◆ Task to complete ◆
Once the line with "You are a computer-use" is found, write it out along with every line after it, exactly, up to the last line of the entries below. Exclude pictures.

• • • • •

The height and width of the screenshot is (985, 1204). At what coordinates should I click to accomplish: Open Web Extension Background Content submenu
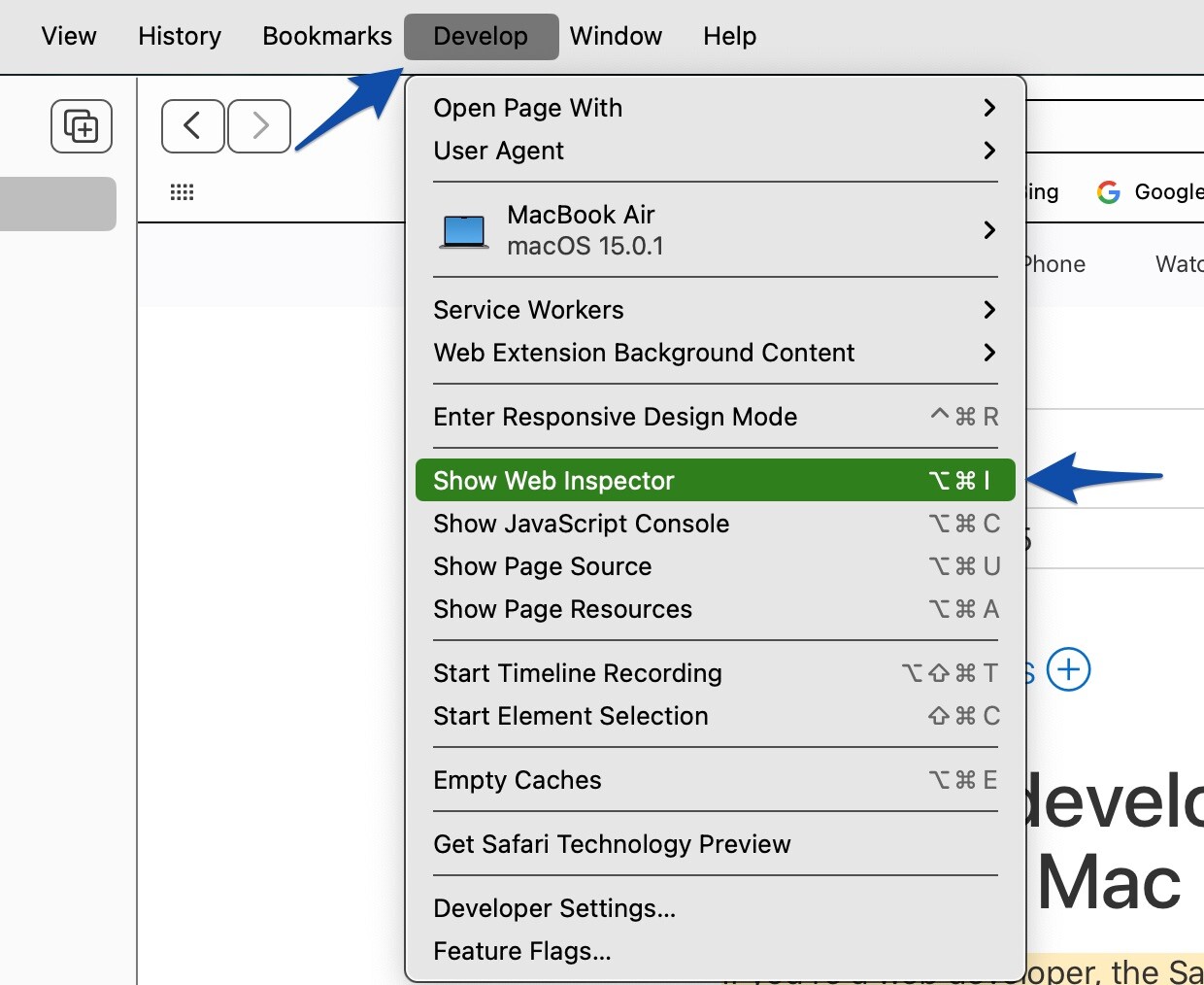(714, 353)
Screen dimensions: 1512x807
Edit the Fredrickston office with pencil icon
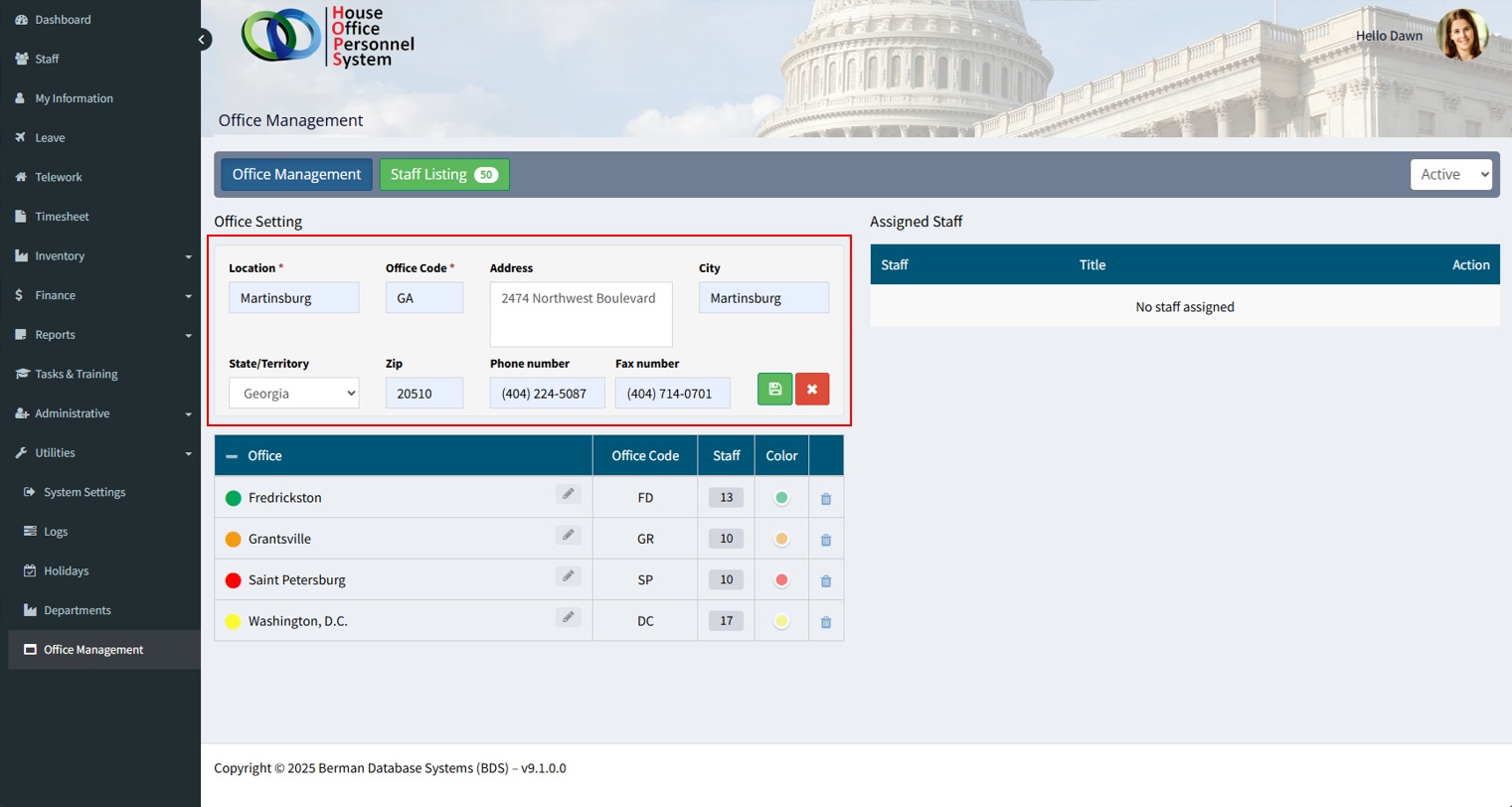tap(568, 494)
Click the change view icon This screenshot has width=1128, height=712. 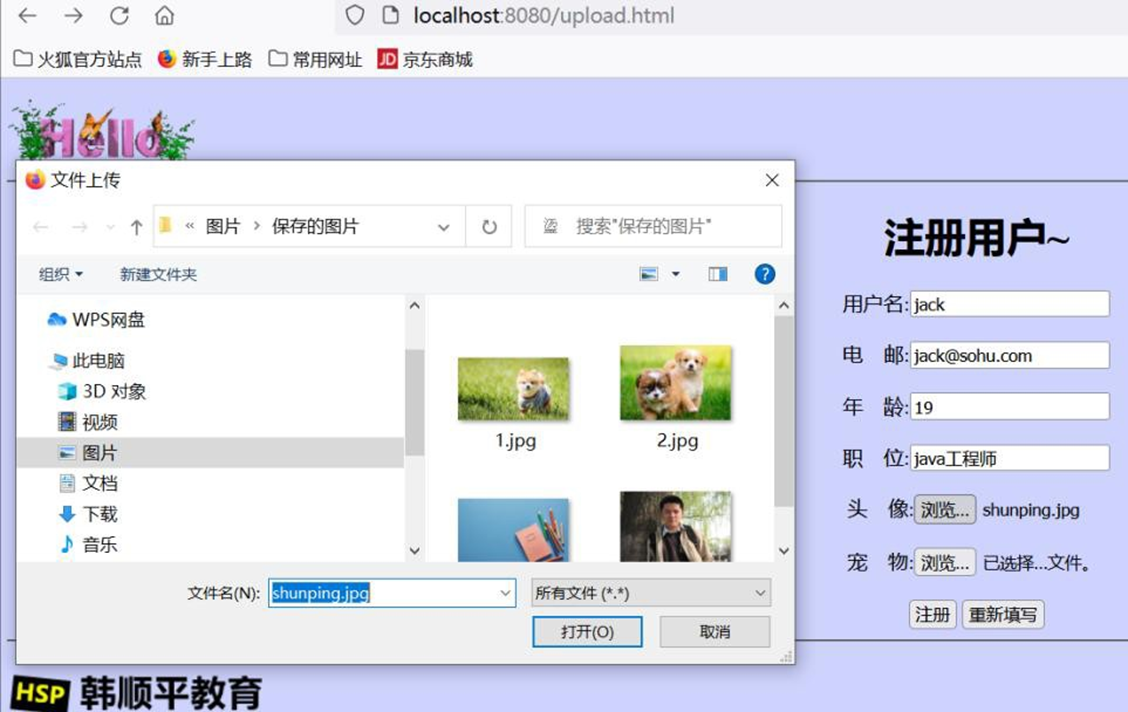point(650,274)
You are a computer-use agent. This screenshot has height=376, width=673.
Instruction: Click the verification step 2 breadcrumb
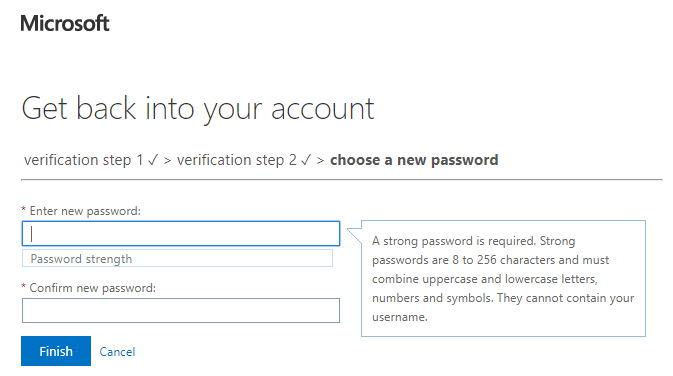tap(236, 160)
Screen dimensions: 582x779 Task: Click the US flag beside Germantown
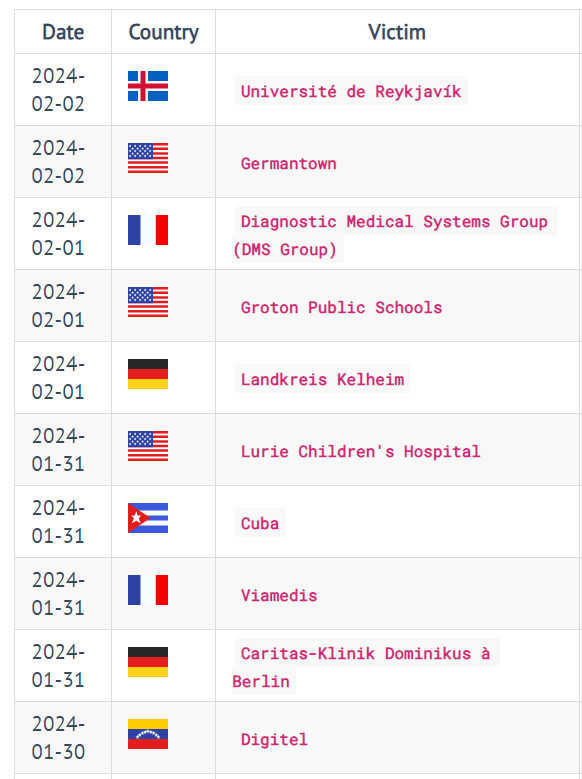tap(148, 158)
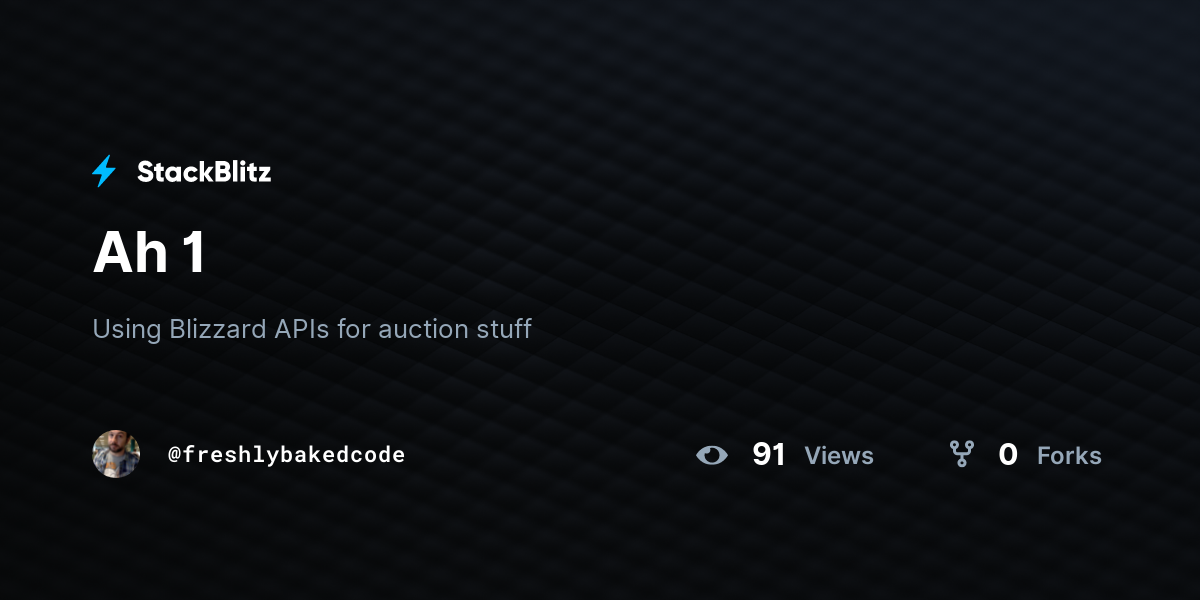Click the 0 fork count number
Screen dimensions: 1200x600
pos(1008,455)
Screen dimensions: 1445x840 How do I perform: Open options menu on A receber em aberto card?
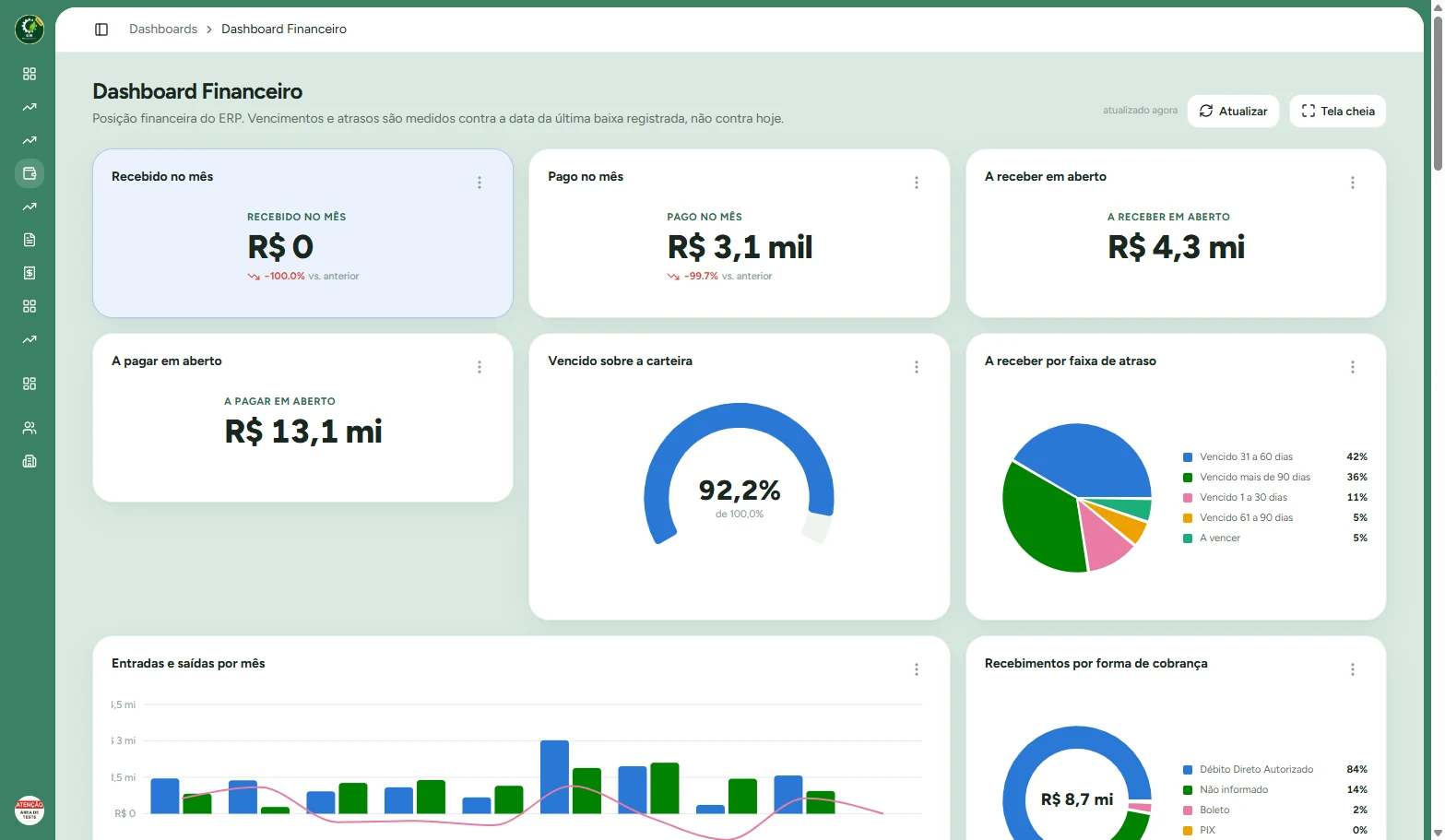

• • • • •

◆ Solution to this exercise ◆
You are a computer-use agent. This screenshot has height=376, width=673.
Instruction: Click the verification step 2 breadcrumb
tap(236, 160)
Screen dimensions: 582x779 Task: Click the US flag beside Germantown
tap(148, 158)
Click the 0 fork count number
Screen dimensions: 1200x600
pos(1008,455)
Screen dimensions: 1445x840 How do I perform: Open options menu on A receber em aberto card?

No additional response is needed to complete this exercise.